Carpetdrought · 09/12/2021 09:10

You can’t look at this as a failure, someone else was just a better fit. I’ve applied for 10 jobs and had nine long interview processes and fine, it wasn’t the right fit. But Better that than you join the wrong company. The right thing will come along

HowBad · 09/12/2021 09:11

I applied for and didn't get three jobs between about April - September. Soul destroying. I did, however, randomly apply for another job in under half an hour on a Sunday night in October and went and got that one! It's genuinely far better than any of the other jobs too. Whilst this sucks, there is a new role out there for him, and like mine, might be an even better one. He's primed and ready for interview at the moment and that kind of prep and experience is always good to have.
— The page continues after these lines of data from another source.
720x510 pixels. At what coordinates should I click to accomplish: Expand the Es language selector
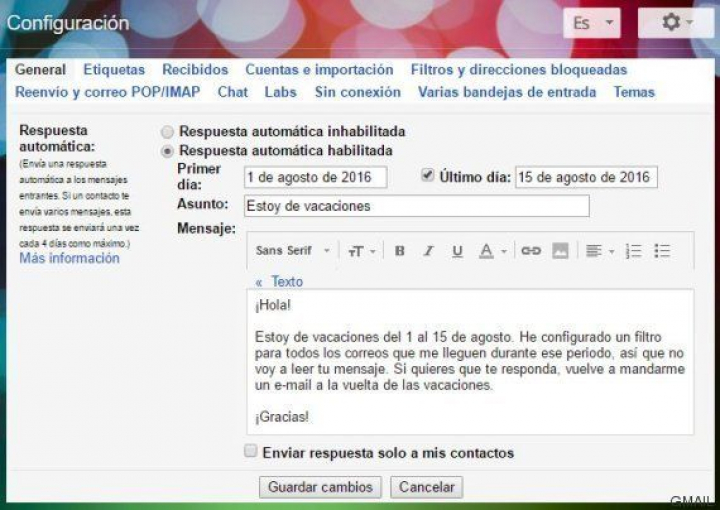[591, 23]
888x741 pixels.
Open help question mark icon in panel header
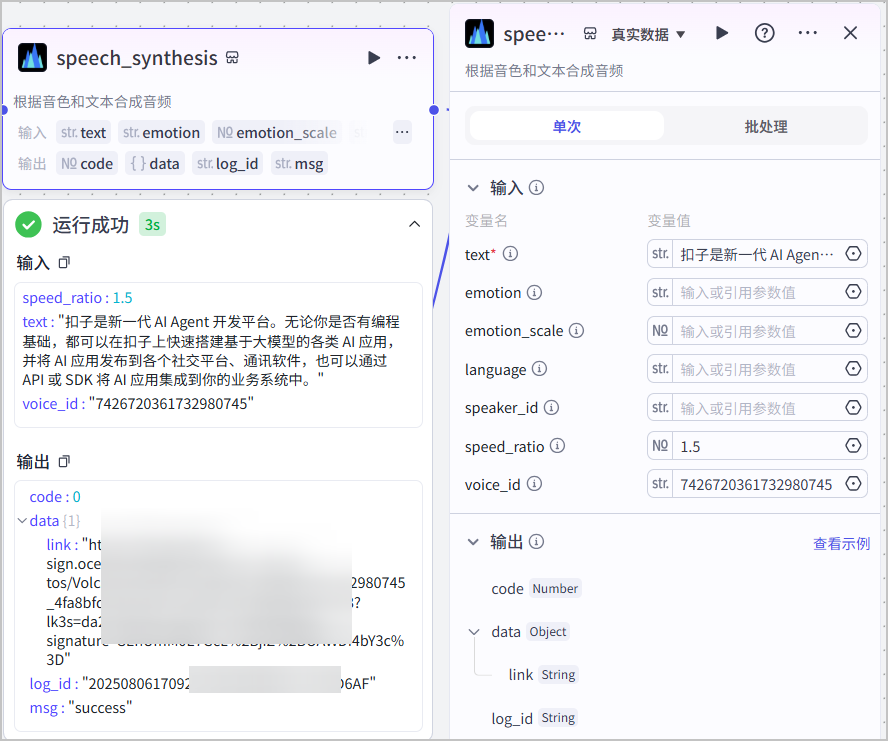tap(765, 33)
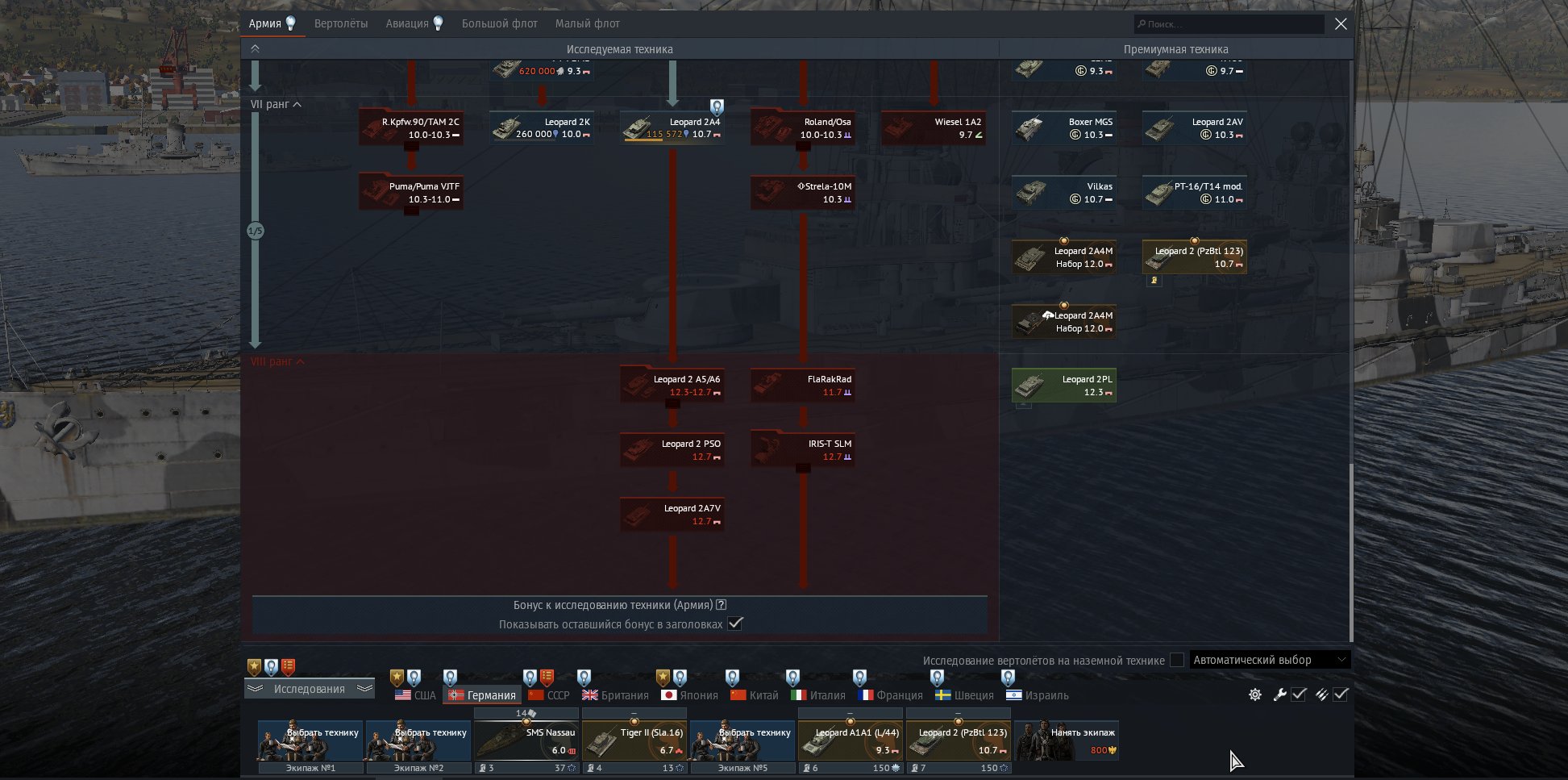Click the gear settings icon near crew presets
1568x780 pixels.
(x=1254, y=694)
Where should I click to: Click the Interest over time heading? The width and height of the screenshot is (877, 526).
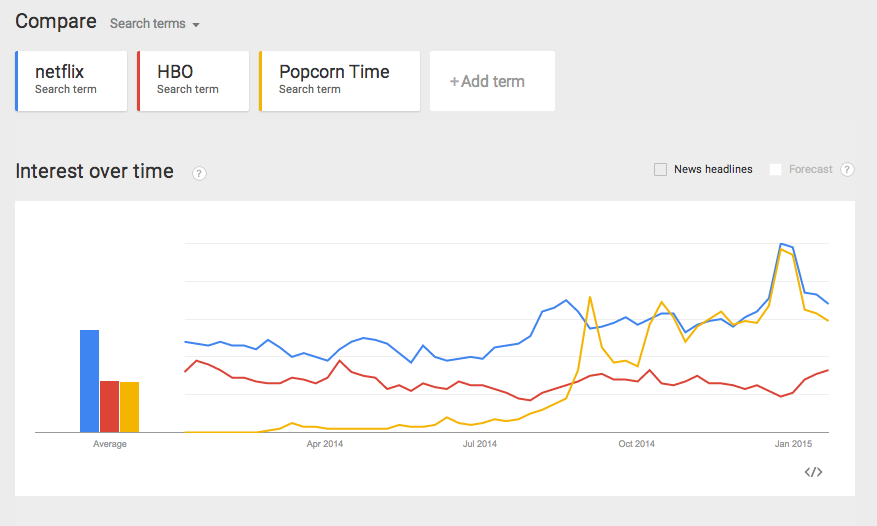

Try and remind him of that, whilst also letting him be down in the dumps for a bit.

gannett · 09/12/2021 09:26

The thing with job rejections is that it's really, really hard not to take it personally - like they've judged you, your intelligence and qualities, and decided you're lacking.

But it's not personal. It's one role with lots of applicants and there are so many reasons someone else got it. Some will be good reasons - they were simply better qualified or more experienced. Some will be bad reasons - they had contacts in the company to get their foot in the door. All of it stings. The thing you have to hold on to is that you are still talented, skilled, intelligent, capable of getting the next job along, or the one after that. Easier said than done but you have to hold on to your confidence.

CurzonDax · 09/12/2021 09:43

Oh, I'm sorry to hear this. It really is an awful feeling when you don't get a job, especially after numerous interview stages.

You sound lovely and supportive of him though. Unfortunately, that is all you can do.

Remind him of how proud you are of him, and how great he must be to get through so many stages, and to pick himself up and keep looking for similar.

In the meantime, plan something nice for this weekend - even a takeaway and bottle of wine to share - just something to congratulate him on well he has done, and to remind him that you will support him when he keeps going for more.